But just as Crank 2’s Kaiju battle was an unexpected stylistic change, Happy! plays with TV genres as Nick’s attempt to process the existence of a daughter leads him to The Jerry Springer Show. The production went as far to use Springer’s set and crew while the man himself was gracious enough to let a punchdrunk Nick ask “You’re still on the air?”
The introduction of Isabella Scaramucci (Debi Mazar) occurs during the opening titles of the reality series she is filming, leading to an ongoing switch between Happy!’s cinematic look and the lower-quality camera work of a Real Housewives–style show. That the switch in style serves the overall story is truly impressive. Especially when you consider these are completely new ideas for the television adaptation of a fairly slim comic book series.
As mentioned before, the Happy! comic book series ran for four issues. Since this was Morrison and Robertson’s design, its world is fairly limited and made all the more claustrophobic by Robertson’s art. But the television series opens thing up with the addition of things like children’s entertainer Sonny Shine (Christopher Fitzgerald) and his Wishies, a weird insect-obsessed sex cult whose leader is really pulling the strings, and the group of kids abducted with Hailey, who slowly become characters in their own right.
But perhaps the best addition is Mazar’s Isabella, who not only contends with a desire for a social media following, but also believes in the old ways thanks to her hex-producing grandmother. Between mixing menstrual blood into the pasta sauce and getting word from her producer that the deaths of her children are “kind of a buzzkill,” Isabella exemplifies the special madness the show tapped into by playing with the medium itself, a trick Morrison employed in comic books like The Invisibles and The Multiversity.
The show also greatly expanded other characters from the comic. Mr. Blue, a fairly one-note mobster in the comic, gets an upgrade as Francisco Scaramucci (Ritchie Coster), a man desperate for a “traditional” suburban life despite an underlying streak of cruelty and his seriously amoral son. Mikey (Gus Halper), a character who dies almost instantly in the comic, literally comes back to life as an increasingly zombie-like creature in search of Mr. Blue. Very Bad Santa (Joseph D. Reitman), the Santa-obsessed child abductor, also gets more backstory and an unsettling tie to Nick which will no doubt come into play during tonight’s season 1 finale.
But there is one other character from the book which the show remixed into something remarkable.

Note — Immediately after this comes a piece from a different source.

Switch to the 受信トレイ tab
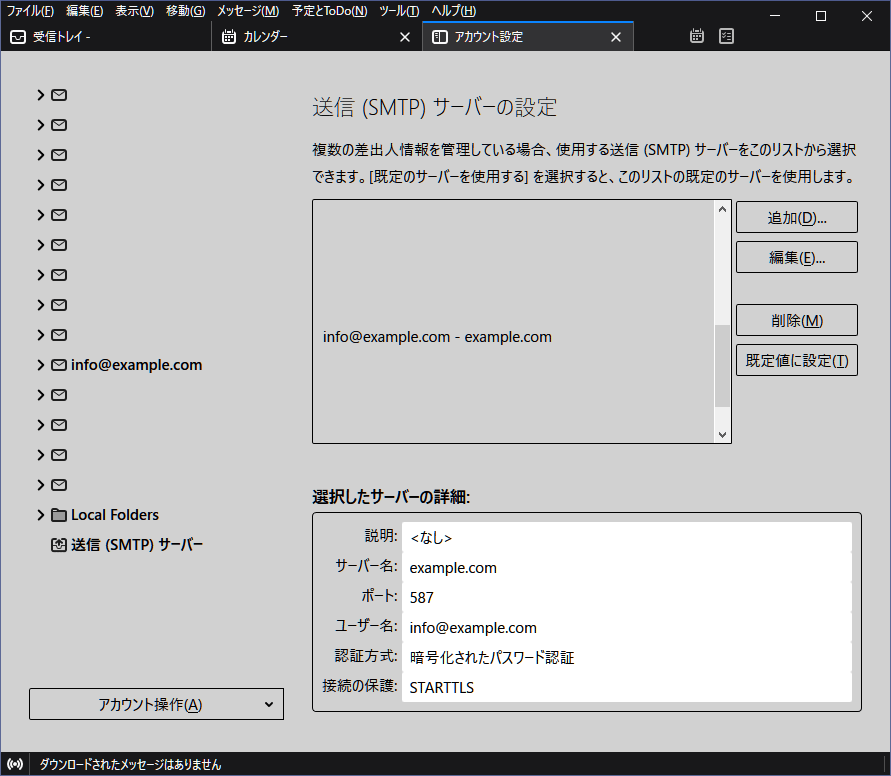This screenshot has width=891, height=776. 106,37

From his first moment on screen, Patrick Fischler owns the character. It probably helps that in the comics, Smoothie looks very much like him. But in expanding the character beyond his hate-on for Nick and his love of cutting people up, the show created one of the most depraved and compelling characters on television this year. His weird affection for McCarthy’s mother (Laura Poe) — illustrated by the makeover he gives her while explaining how he uses day spa techniques to torture his victims — is both warm and unsettling. He is also unphased when both Nick and McCarthy take verbal and physical shots at him. If you had missed his first scenes, in which he dismembers a victim and attempts to slice Nick’s penis off like salami, you might think he was just a hospice worker with a shallow affect that McCarthy likes to abuse. But then more and more layers start to emerge.
In the comic, he is only a master interrogator, but the series uses him as a multifaceted henchperson with experience in demolition, clean-up, child management, and vivisection. Not that he actually gets to vivisect the poor Christian missionary who comes to the McCarthy home. Come to think of it, is that guy still in the shower?
Through it all, Fischel gives the character an unnerving confidence which becomes all the more threatening when Hailey manages to upset him. And he flips it into high comedy when Nick finally learns why he’s called Smoothie.
Happy! illustrates just how boundless comic books can be and its adaptation proves how adventurous television can be when it picks up the anarchic spirit of one of the medium’s best storytellers.
Happy!’s season 1 finale airs Wednesday night at 10/9C on Syfy.